Nâzım Hikmet ile Müjdat Gezen’i Birbirine Bağlayan Kader Ağları

Akın’ın etkileyici anlatımıyla devam eden hikâye, ilginç bir tesadüfle doluydu. Ömer Deniz, Fatih’te bir oyuncakçıda çalışırken, dükkâna gelen bir çocuk, onun yaptığı tahta kuklaları alarak, arkadaşlarına oyun sergiledi. Bu çocuğun Müjdat Gezen olduğunu belirten Akın, Gezen’in daha sonra 12 Eylül darbesinin ardından Savaş Dinçel ile birlikte Nâzım Hikmet’in hayatını anlatan bir kitap yazdığı için zincirlenerek yargılandığını hatırlattı.

Kalemin Gücüyle Göz Göze Geldiği An

Nâzım Hikmet’in dayısının Çanakkale’de teğmen olarak savaştığını ve şehit düştüğünü vurgulayan Akın, Nâzım’ın Erenköy’deki konaklarında ilk şiirlerini yazmaya başladığını ve 13 yaşında bir çocuk olmasına rağmen intikam almak için askeri Deniz Lisesi’ne girme kararı aldığını belirtti. Nâzım, ilk şiirlerini dayısına adadı. Ayrıca, Nâzım Hikmet’in kız kardeşi Samiye Yaltırım ile tanıştığını ve ondan dinlediği bir anıyı paylaştı: “Samiye Hanım, Nâzım’ın sınavlara hazırlanmak üzere özel izinle babasının çalışma odasında halıyı kaldırarak yere boya kalemleriyle Çanakkale Boğazı’nı çizdiğini anlattı. Nâzım, ‘savaşçılık oynayacağız; sen düşman askeri ol ben Türk askeri’ diyerek silah bulmasını istedi. ‘Ben de aldım elime kalemi ve bu benim topum’ dedim, duraksadı ve çok kıskandı.”

Yahya Kemal ile Karşılaşma ve Aldığı İlk Eleştiri

Akın, “İşte bu çok önemli bir andır,” diyerek bu anın Nâzım Hikmet’in kalemin gücüyle göz göze geldiği ilk an olduğunu belirtti. Daha sonra Nâzım Hikmet’in Deniz Lisesi’ni kazandığını ve burada konaklarındaki bir kediyle ilgili yazdığı şiiri tarih hocasına gösterdiğini, hocasının da Yahya Kemal olduğunu aktardı. Akın, “Ne tesadüftür ki Nâzım, Yahya Kemal’in kendisine aşk şiirleri yazdığı ünlü ressam Celile Hanım’ın oğlu. Yahya Kemal, şiir yazılan kediyi görmek istediğini söyleyerek kendisini konağa davet ettiriyor ve burada Celile Hanım’la karşılaşıyor. Sonrasında Nâzım’a ilk şiir eleştirisini yapıyor: ‘Evladım, sen bu kadar uyuz ve pis bir kediyi bu kadar güzel anlattığına göre bir gün çok önemli bir şair olacaksın.’”

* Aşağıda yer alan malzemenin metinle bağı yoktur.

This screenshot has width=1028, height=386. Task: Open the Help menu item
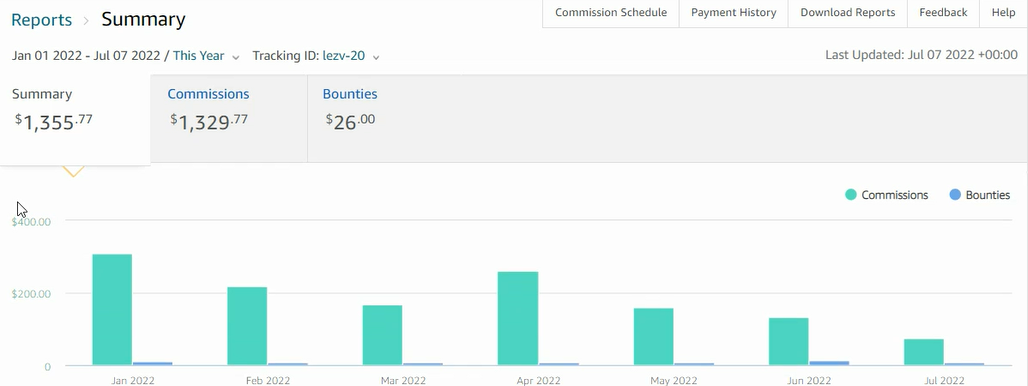(x=1004, y=12)
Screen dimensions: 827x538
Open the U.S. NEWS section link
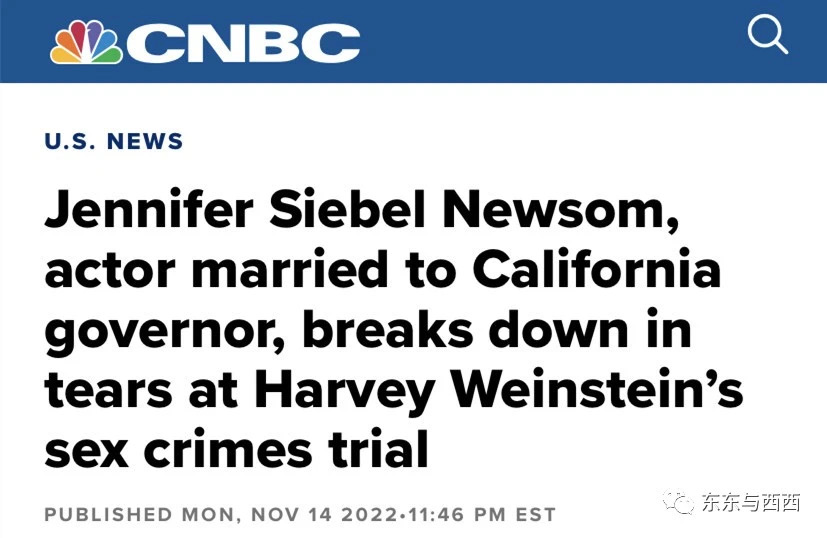pyautogui.click(x=113, y=141)
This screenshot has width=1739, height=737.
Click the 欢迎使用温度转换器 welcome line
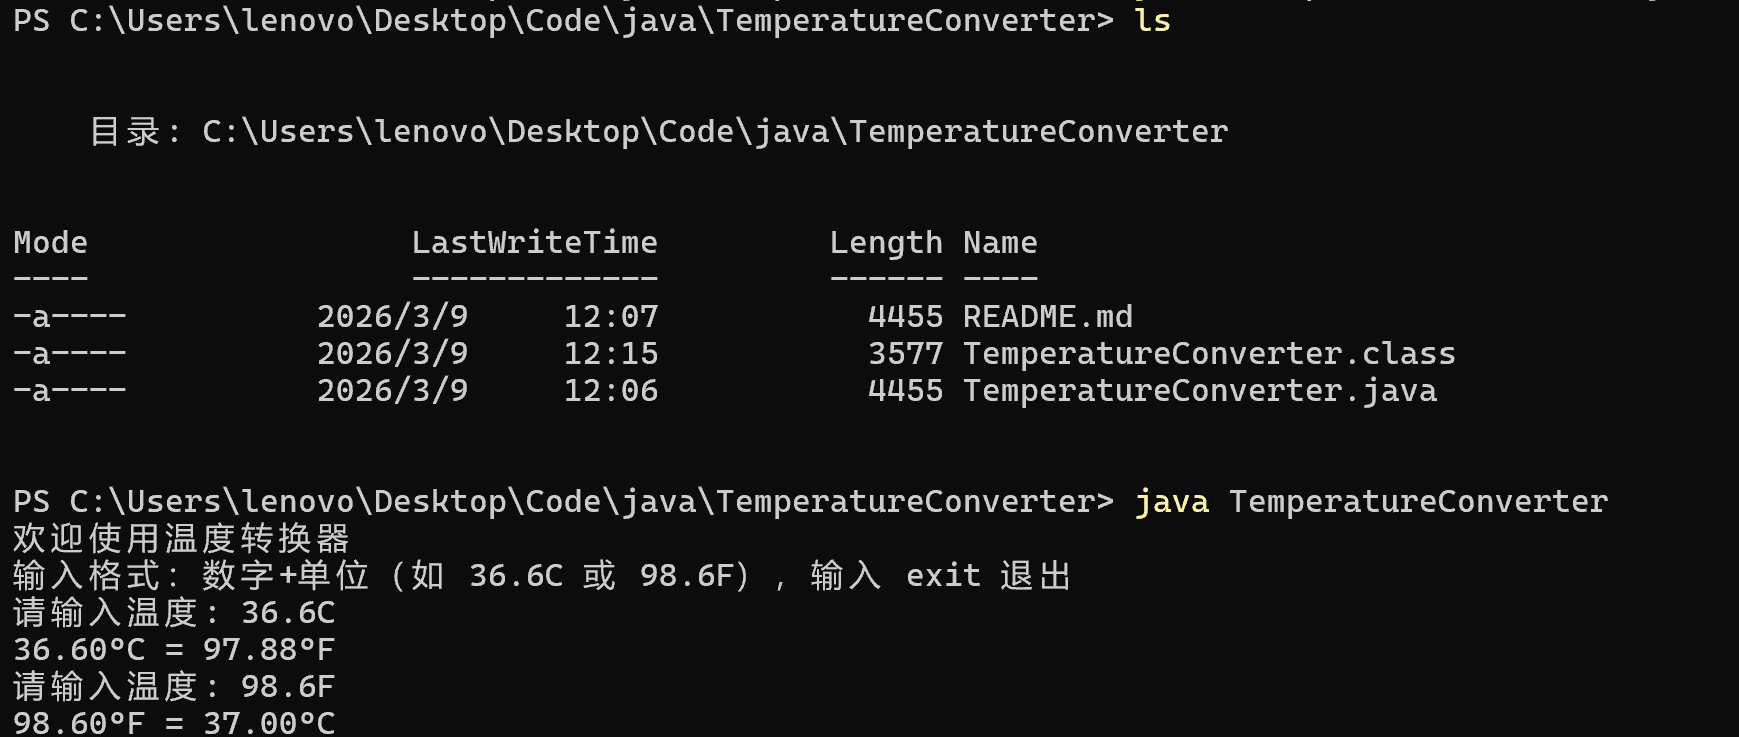[x=181, y=539]
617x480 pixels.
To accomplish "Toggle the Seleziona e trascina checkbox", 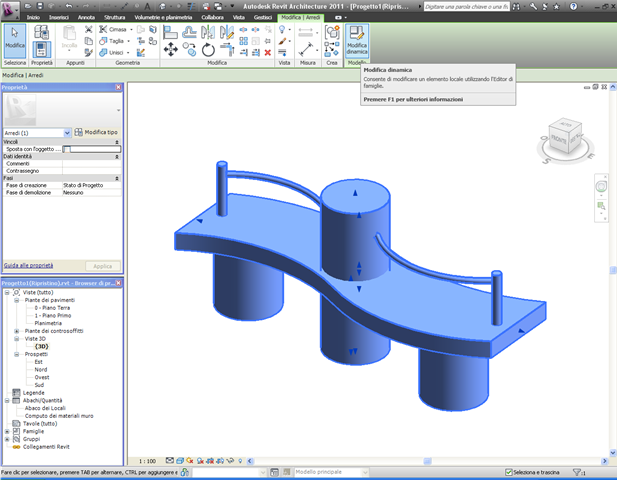I will (509, 472).
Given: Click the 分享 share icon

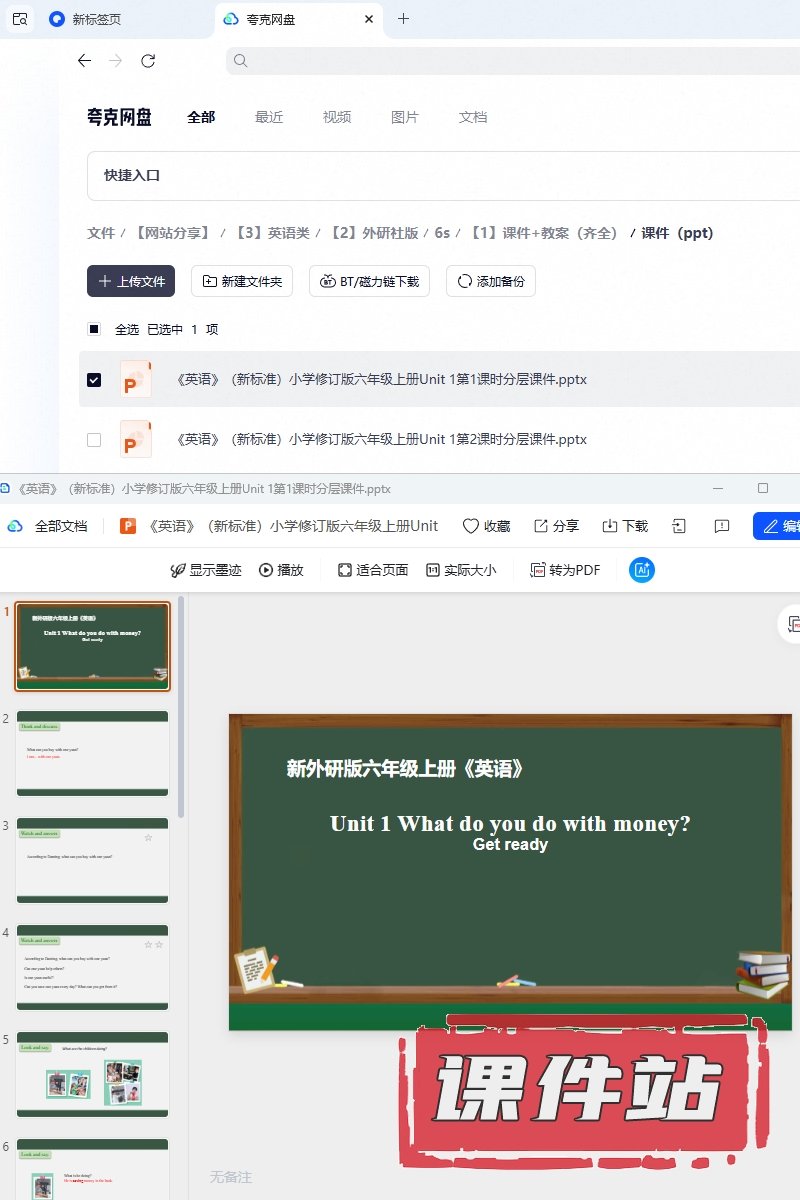Looking at the screenshot, I should [541, 526].

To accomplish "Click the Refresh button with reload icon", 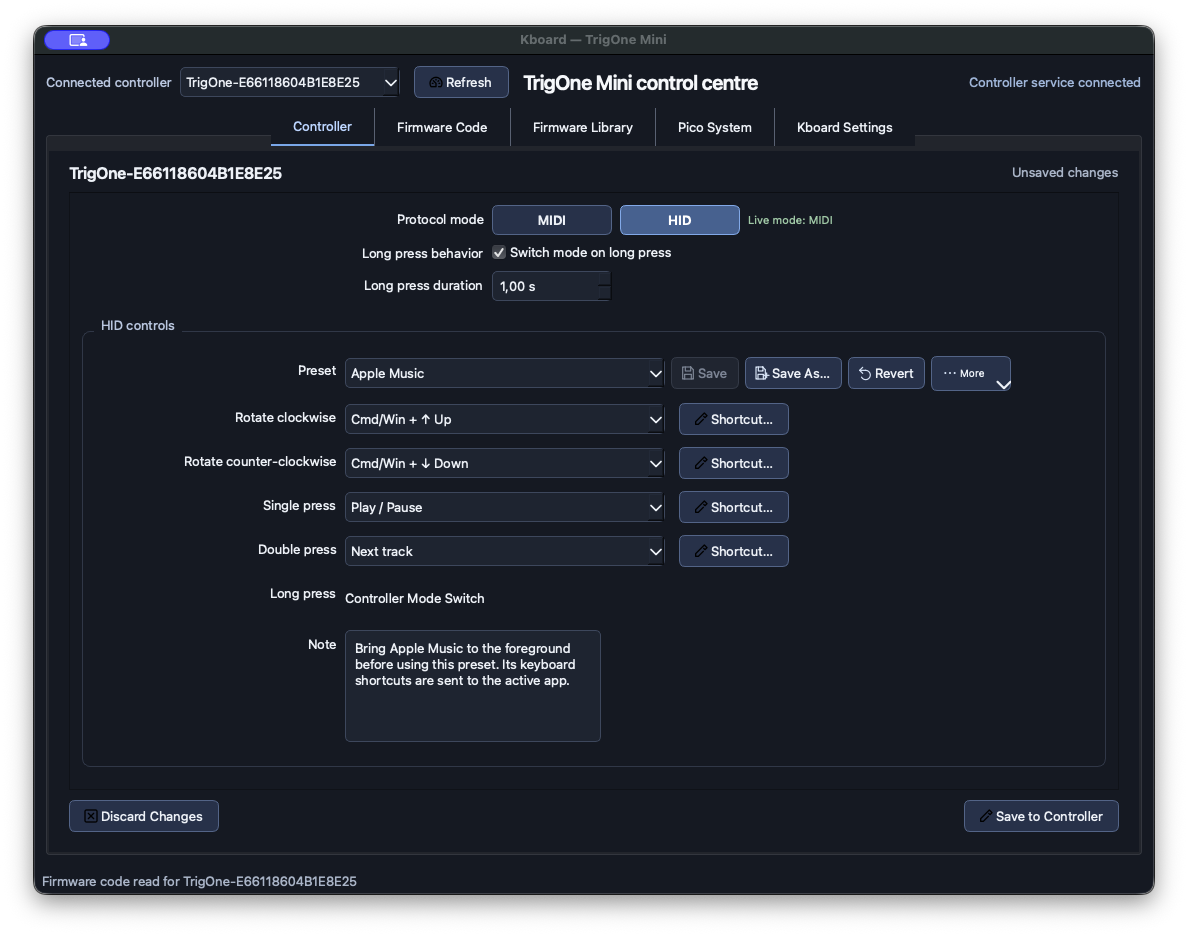I will (461, 83).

Nâzım Hikmet Gizlice Anadolu’daki Kemalist Harekete Katılıyor

Daha sonra Kuvayi Milliye destanını yazmaya hazırlanan Nâzım Hikmet’in işgal İstanbul’unda “yumurta tüccarı” gizli kimliğiyle “Yeni Dünya” isimli vapura binerek Anadolu’daki Kemalist harekete katıldığını, annesi Celile Hanım’ın işgal İstanbul’unda tencere tava eylemini başlatan kişi olduğunu, Nâzım’ın müze sevdasını, yaptığı resimlerin detaylarını ve şiirlerinin arkasındaki hikâyeleri, dinleyicilere Sunay Akın’ın özel anlatımıyla aktardı.

“Bunları nereden biliyorsunuz?” sorusu üzerine Akın, bu bilgilere okuyup araştırarak ulaştığını ifade etti ve okumaktan giderek uzaklaştığımızı, bilginin aslında ne kadar güçlü olduğunu vurguladı. Sunay Akın, ardından uzun kuyruklar oluşturan okurlarına imza vererek onlarla sohbet etti.